Sen. Mazie Hirono (D-Hawaii) on Wednesday insinuated — without offering a shred of evidence — that Supreme Court nominee Brett Kavanaugh must have covered up for a fellow federal judge’s sexual harassment.
Hirono (pictured above left) questioned Kavanaugh (pictured above right) on day two of his confirmation hearing before the Senate Judiciary Committee.
She used her time trying to tie the appeals court judge to former Judge Alex Kozinski, who retired at the end of last year amid allegations of improper sexual conduct and abusive practices toward law clerks.
Kavanaugh, who had clerked for Kozinski at the beginning of his legal career in the early 1990s, testified that he did not know about any alleged misconduct by his former boss.
“To be clear, while this behavior by Judge Kozinski was going on for 30 years — it was an open secret — you saw nothing, you heard nothing, and you obviously said nothing,” Hirono said.
Kavanaugh said he would have taken action if he had witnessed any improper behavior.
“Had I heard those allegations, Senator, I would have done three things immediately,” he said. “I would have called Judge Tom Griffith, who’s on our court, who’s on the codes of conduct committee for the federal judiciary, appointed by Chief Justice [John] Roberts. I would have called Chief Judge [Merrick] Garland, who’s chair of the executive committee. I would have called Jim Duff, who’s head of the administrative office of the U.S. courts.”
Kavanaugh added that he would have contacted Roberts directly if he was not satisfied with the response.
Carrie Severino, chief counsel and policy director of the pro-Kavanaugh Judicial Crisis Network, blasted Hirono and noted that the senator last year dismissed sexual harassment allegations against then-Sen. Al Franken (D-Minn.) as a distraction. Severino told LifeZette that all of the other clerks working for Kozinski during Kavanaugh’s tenure have said they were unaware of improper conduct.
“That was ridiculous and shameful,” she said. “It’s totally unfair … It’s really just guilt by association.”
But Hirono was not finished with Kavanaugh.

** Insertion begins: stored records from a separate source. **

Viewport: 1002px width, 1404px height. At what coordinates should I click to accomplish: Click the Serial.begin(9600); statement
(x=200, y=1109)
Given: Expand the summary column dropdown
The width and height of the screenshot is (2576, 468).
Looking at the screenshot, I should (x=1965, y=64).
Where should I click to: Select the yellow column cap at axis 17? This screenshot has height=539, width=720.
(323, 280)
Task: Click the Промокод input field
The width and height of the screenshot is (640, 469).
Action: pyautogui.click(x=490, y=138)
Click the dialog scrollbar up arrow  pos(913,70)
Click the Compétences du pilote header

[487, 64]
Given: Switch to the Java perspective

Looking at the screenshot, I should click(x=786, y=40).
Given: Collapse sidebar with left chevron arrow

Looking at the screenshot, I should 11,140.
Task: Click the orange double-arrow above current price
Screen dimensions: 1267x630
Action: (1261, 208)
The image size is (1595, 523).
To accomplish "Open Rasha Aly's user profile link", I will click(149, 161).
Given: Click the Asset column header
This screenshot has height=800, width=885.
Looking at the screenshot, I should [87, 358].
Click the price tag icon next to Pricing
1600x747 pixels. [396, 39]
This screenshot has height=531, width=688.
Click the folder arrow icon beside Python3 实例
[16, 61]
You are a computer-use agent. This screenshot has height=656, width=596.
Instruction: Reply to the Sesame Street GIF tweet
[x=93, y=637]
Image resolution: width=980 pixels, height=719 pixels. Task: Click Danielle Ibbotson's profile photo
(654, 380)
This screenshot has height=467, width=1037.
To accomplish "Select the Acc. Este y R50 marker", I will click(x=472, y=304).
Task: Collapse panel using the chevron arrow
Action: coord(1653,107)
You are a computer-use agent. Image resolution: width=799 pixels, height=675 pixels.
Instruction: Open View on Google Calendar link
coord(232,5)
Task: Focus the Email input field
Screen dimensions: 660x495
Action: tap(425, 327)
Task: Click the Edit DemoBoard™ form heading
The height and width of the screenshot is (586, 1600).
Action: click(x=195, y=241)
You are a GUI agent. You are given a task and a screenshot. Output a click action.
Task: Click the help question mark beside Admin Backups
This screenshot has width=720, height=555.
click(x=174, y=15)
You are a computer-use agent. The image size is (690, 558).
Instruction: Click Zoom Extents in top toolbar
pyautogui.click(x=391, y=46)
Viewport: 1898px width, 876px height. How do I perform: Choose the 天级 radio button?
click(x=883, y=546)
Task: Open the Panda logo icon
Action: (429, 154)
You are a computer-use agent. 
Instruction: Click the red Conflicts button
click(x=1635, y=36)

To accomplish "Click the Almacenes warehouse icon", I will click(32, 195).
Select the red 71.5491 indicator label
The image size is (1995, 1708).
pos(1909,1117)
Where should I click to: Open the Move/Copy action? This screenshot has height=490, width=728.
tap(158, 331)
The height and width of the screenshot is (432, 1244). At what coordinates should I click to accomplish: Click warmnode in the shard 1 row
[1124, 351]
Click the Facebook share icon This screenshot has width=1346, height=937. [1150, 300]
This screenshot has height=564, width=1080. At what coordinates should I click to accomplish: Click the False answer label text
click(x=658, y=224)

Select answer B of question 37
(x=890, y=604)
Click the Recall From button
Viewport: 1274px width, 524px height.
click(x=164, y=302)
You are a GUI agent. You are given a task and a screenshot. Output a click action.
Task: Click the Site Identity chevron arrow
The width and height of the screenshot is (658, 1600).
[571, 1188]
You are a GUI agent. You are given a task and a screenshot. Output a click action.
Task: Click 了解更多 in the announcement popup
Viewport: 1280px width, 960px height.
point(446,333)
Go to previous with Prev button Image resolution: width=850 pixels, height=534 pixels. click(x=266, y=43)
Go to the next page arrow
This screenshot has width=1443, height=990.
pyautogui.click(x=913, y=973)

She noted that Kozinski introduced Kavanaugh at the nominee’s 2006 hearing when he was up for a spot on the U.S. Court of Appeals for the District of Columbia Circuit. Aides displayed a poster board with a photo of the two men together at another event.
“You joined him for panels at the Federalist Society, where you patted him on the shoulder and said, ‘I learned from the master about hiring clerks,’” the senator said.
Hirono referenced the #MeToo movement.
“And yet, someone that you’ve been close to, that you’ve clerked — and I could go through the various encounters, more than encounters, that you had with Judge Kozinski,” she said. “And yet, you heard nothing, you saw nothing, and obviously you did not say anything.”
Kavanaugh previously has testified about his efforts to hire and promote women. A majority of his law clerks have been women, and he has hired the most female clerks of any judge on his court, according to previous testimony. Many of those women went on to clerk at the Supreme Court and have had prominent legal careers.
Kavanaugh did not respond with anger or indignation, however.
“I agree with you, Senator. I agree completely,” he said. “There needs to be better reporting mechanisms. Women who are the victims of sexual harassment need to know who they can call, when they can call.”
In response to another question from Hirono, Kavanaugh denied knowing about domestic violence allegations against Rob Porter, whom the Hawaii senator said the judge had recommended for a job at the White House.